● **Instructions for the task**: Nothing but the lines from the one containing "Task: Open the Type dropdown set to Text" through the end of the entries below should appear in your answer, transcribed exactly; please drop the pictures.

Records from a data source
########

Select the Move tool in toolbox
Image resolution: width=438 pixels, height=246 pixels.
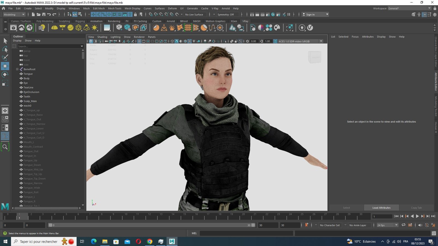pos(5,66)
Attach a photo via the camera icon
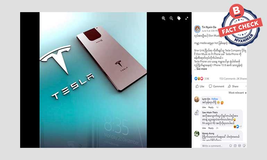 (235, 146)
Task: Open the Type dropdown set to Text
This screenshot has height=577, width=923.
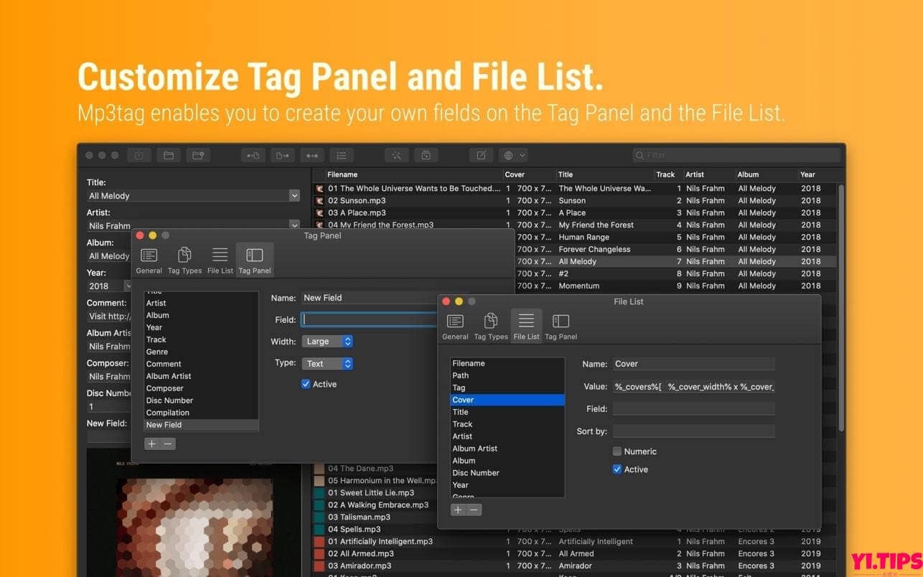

########

● **Task response**:
Task: Open the Type dropdown set to Text
This screenshot has height=577, width=923.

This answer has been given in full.